▸ EXTRACT
--------

Kıbrıscık is a small town in Bolu Province of the Black Sea region of northwestern Turkey. It is the seat of Kıbrıscık District. Its population is 1,229 (2021). The mayor is Emin Tekemen (CHP).

The journey up to Kıbrıscık is attractive countryside reached on narrow forest roads under the trees, while the town itself is above the tree-line surrounded by rocky mountains. People visit the area to hike in the high meadows (yayla) on the flanks of the Köroğlu Mountains, including Köstenlik, Harmancık, Sinnecük Yaylasi (Kizilcaoren, Karacaoren), Sorudak, Issinler Kayasi, Nadas, Deveören (Tembeltepe) Yaylası at 2,200m. Other attractions include Karagöl lake, a deep crater lake, on the road to Beypazarı with forest all around; visitors come to walk, camp and watch the bird life on the lake. Other walks in the district take you to caves and interesting limestone rock formations.

--------

Records from a dataset
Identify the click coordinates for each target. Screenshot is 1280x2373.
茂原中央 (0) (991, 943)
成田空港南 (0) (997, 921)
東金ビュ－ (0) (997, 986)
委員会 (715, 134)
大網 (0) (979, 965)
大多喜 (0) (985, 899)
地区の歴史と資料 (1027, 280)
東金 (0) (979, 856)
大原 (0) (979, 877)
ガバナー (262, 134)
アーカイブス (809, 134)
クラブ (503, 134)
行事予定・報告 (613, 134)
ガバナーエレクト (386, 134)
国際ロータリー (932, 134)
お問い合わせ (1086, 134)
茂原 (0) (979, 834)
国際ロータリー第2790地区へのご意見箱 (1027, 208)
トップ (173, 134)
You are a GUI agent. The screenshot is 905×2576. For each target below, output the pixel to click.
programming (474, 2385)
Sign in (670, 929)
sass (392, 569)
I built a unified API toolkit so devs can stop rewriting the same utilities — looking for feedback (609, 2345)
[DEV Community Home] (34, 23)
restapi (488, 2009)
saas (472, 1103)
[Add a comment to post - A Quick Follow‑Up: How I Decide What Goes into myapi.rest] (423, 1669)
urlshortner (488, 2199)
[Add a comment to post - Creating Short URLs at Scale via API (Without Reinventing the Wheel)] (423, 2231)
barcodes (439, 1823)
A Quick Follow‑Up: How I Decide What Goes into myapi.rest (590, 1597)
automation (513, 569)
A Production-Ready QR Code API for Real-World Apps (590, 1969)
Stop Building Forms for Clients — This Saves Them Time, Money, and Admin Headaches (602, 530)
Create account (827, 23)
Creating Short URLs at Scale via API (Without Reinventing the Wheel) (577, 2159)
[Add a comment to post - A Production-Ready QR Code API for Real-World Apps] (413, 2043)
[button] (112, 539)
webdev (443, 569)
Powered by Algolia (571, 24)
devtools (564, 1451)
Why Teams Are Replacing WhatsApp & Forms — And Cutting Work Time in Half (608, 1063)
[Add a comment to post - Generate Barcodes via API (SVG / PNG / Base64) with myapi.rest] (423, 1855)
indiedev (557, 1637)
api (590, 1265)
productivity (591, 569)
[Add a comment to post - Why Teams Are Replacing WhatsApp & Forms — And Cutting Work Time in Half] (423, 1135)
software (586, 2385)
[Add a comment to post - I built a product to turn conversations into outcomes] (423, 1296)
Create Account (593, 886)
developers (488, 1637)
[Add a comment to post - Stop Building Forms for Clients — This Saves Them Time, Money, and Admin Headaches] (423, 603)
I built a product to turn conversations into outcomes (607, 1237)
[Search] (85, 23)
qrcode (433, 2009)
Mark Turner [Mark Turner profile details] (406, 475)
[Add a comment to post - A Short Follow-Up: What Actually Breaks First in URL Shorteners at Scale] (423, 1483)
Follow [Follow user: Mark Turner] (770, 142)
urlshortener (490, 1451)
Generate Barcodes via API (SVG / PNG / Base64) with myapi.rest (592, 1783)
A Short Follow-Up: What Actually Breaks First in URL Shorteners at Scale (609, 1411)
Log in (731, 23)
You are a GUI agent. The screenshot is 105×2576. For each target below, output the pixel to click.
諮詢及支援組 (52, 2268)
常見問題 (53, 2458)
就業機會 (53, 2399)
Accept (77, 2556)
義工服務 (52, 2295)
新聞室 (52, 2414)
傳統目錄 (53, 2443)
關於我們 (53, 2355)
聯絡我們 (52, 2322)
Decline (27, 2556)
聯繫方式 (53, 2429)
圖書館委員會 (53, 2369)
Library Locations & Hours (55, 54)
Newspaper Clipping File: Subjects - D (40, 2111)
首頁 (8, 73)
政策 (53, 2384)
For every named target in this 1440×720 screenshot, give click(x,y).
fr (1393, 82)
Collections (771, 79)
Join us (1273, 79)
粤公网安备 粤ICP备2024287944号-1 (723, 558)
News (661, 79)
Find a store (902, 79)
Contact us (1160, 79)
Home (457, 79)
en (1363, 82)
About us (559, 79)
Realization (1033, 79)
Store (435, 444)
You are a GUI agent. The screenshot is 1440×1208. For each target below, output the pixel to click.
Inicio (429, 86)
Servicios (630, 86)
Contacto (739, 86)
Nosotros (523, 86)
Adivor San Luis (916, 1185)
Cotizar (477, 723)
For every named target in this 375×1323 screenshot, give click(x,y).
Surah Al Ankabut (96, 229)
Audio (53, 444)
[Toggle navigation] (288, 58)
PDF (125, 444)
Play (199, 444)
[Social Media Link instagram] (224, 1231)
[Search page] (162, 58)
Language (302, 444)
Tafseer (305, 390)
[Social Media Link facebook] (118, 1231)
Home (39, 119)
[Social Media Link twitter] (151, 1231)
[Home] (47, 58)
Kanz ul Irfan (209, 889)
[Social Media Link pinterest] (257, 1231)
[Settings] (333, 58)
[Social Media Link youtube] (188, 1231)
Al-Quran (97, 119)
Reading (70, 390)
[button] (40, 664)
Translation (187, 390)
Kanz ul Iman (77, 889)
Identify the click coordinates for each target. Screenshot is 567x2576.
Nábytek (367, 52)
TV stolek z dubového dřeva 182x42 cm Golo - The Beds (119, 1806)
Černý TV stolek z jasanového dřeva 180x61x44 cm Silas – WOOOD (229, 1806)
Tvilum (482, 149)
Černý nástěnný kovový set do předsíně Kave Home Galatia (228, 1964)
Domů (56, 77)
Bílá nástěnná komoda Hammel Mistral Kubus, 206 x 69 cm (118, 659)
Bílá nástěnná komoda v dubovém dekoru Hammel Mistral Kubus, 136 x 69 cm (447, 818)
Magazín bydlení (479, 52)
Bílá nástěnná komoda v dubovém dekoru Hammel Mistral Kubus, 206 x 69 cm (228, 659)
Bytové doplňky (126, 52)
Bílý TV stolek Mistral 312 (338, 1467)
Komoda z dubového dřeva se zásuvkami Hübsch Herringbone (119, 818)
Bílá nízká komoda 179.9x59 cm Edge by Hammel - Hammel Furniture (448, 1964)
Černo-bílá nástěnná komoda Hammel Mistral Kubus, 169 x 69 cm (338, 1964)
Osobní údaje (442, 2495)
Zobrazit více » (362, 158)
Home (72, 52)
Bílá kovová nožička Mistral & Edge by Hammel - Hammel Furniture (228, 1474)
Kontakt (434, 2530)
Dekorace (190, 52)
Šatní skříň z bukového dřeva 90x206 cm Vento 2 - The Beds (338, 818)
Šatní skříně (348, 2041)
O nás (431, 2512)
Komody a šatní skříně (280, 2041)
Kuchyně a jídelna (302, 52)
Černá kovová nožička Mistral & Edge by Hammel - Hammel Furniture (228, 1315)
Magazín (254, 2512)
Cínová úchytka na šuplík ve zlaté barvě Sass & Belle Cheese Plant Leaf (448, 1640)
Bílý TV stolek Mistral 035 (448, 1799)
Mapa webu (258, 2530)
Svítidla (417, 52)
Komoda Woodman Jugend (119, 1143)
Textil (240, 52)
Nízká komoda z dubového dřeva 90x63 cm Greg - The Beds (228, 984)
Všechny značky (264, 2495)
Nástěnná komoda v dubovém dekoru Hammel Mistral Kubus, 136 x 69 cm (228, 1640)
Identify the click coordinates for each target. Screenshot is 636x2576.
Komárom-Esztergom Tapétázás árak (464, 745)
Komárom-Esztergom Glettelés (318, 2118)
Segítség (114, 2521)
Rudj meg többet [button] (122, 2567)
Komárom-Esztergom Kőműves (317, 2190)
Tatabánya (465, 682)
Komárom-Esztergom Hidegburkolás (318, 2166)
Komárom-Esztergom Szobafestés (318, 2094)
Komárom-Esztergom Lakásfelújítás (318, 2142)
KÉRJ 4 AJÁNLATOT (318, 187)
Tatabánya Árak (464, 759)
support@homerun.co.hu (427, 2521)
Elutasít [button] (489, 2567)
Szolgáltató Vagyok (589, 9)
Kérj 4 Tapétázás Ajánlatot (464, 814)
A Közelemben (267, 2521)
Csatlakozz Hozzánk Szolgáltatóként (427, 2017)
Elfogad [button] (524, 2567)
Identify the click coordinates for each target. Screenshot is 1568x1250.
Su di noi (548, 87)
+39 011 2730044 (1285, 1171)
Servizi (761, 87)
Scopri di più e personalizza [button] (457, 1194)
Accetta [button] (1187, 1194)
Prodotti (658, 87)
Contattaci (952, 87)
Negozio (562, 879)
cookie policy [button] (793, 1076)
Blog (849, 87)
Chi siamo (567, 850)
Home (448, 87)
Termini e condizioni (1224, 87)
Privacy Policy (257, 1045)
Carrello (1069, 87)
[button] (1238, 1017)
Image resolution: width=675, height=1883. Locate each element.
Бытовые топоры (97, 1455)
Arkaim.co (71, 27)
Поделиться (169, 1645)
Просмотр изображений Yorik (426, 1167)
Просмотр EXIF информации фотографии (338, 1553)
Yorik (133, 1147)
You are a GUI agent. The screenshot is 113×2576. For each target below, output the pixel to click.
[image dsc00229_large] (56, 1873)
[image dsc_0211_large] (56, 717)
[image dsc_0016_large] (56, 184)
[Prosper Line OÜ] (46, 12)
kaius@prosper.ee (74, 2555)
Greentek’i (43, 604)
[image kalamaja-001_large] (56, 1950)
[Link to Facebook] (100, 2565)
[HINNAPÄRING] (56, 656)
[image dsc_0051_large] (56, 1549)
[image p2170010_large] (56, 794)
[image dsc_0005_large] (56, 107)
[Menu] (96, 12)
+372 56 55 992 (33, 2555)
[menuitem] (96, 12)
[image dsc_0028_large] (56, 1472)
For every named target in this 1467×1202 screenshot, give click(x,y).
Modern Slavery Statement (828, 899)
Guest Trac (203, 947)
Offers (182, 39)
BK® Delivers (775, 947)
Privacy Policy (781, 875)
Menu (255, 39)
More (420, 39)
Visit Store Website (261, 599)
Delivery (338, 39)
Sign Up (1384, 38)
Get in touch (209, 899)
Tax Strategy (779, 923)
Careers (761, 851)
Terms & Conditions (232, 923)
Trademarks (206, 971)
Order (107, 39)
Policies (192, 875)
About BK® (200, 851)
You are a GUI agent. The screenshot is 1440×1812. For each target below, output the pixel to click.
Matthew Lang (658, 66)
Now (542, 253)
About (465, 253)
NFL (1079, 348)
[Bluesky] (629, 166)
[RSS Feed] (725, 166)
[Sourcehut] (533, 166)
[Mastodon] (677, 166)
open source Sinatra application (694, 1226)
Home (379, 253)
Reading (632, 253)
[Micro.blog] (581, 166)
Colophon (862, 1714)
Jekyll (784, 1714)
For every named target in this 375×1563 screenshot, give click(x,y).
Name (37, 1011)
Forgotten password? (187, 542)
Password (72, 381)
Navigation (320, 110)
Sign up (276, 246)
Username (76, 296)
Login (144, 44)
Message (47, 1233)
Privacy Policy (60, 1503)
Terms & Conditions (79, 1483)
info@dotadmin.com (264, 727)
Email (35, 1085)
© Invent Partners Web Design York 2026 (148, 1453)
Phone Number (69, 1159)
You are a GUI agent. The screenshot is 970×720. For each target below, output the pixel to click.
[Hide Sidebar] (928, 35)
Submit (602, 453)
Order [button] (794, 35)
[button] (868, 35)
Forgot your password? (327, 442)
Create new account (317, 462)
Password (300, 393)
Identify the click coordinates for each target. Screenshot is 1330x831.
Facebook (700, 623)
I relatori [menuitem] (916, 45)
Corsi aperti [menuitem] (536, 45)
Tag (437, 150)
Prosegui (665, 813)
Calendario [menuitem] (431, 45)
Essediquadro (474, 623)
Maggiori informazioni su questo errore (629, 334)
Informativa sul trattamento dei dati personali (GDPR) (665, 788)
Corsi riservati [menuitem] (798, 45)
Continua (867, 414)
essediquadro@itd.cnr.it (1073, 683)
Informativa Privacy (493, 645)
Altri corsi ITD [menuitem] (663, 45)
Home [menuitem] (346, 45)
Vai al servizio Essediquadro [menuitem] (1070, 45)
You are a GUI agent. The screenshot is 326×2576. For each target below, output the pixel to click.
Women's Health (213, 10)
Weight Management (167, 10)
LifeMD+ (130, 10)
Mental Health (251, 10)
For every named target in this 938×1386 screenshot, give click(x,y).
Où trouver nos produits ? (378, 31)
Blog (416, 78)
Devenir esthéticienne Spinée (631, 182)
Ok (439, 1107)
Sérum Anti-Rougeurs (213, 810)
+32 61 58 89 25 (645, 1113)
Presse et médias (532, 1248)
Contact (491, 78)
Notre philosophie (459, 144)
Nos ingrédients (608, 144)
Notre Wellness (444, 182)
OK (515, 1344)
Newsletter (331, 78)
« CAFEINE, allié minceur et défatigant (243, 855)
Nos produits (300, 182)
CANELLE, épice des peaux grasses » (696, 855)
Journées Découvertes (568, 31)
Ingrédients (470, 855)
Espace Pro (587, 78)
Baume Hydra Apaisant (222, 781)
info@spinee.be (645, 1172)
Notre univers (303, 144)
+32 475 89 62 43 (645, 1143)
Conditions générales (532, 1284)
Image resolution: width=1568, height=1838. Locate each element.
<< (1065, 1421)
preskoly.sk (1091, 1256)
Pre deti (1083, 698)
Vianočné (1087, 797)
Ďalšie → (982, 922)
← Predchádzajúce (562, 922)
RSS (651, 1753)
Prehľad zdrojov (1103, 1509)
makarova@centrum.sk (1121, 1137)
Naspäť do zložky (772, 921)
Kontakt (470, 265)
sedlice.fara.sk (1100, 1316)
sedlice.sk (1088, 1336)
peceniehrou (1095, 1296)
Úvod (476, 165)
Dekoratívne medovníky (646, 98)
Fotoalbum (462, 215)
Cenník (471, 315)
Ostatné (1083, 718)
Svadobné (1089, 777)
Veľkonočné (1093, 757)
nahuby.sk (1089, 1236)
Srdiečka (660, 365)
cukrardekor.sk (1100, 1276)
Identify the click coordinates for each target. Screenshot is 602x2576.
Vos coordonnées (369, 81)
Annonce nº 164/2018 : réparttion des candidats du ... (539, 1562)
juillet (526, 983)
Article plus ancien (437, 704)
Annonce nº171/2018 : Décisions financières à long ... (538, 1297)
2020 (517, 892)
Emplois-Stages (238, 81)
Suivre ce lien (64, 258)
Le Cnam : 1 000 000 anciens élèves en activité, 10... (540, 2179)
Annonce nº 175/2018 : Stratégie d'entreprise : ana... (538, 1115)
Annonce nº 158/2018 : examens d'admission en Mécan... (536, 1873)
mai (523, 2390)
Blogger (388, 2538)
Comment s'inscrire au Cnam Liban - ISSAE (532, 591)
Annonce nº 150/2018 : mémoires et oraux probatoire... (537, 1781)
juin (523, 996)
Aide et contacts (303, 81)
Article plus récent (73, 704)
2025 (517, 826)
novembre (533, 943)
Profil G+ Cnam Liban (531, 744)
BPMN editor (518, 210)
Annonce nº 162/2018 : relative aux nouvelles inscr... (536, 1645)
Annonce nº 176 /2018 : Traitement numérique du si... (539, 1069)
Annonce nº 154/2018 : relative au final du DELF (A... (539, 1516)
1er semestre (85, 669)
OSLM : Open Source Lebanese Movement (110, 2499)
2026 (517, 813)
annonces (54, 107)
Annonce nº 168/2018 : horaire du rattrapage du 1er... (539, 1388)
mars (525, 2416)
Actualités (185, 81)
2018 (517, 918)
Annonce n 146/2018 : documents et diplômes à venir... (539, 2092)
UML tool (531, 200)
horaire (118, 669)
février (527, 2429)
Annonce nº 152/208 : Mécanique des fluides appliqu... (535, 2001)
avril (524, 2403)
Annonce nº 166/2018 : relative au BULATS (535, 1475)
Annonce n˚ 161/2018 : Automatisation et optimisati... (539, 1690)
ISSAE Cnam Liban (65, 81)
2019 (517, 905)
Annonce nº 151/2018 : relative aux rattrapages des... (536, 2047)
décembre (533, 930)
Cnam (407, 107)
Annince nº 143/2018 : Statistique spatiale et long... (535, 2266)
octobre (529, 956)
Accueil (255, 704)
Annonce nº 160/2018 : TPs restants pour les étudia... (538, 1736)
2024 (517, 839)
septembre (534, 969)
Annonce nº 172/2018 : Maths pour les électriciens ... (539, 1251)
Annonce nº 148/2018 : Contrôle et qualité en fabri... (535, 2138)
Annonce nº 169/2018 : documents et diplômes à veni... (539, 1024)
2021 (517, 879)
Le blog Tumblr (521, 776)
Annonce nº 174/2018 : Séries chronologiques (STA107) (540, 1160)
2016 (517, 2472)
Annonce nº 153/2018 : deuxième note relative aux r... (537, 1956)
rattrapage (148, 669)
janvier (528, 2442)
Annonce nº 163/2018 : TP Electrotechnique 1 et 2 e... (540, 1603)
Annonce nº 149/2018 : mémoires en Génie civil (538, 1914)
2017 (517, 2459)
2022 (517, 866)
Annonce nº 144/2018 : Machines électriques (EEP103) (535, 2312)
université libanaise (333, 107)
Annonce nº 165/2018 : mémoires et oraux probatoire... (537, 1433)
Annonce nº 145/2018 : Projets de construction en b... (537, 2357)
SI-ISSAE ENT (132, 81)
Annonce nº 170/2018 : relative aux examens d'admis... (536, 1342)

--------

▸ EXERCISE 1
According to the passage on Kıbrıscık, at what altitude is Deveören (Tembeltepe) Yaylası?
▸ EXERCISE 2
In the records, swap "Privacy Policy" for "Privacy Notice" in the part that opens with the line containing "Login (144, 44)" and closes with the line containing "Submit (602, 453)", and give back only those lines.
The text about Kıbrıscık and the records were taken from unrelated sources.

▸ FULL SOLUTION 1
2,200m

▸ FULL SOLUTION 2
Login (144, 44)
Message (47, 1233)
Privacy Notice (60, 1503)
Terms & Conditions (79, 1483)
info@dotadmin.com (264, 727)
Email (35, 1085)
© Invent Partners Web Design York 2026 (148, 1453)
Phone Number (69, 1159)
You are a GUI agent. The screenshot is 970×720. For each target below, output the pixel to click.
[Hide Sidebar] (928, 35)
Submit (602, 453)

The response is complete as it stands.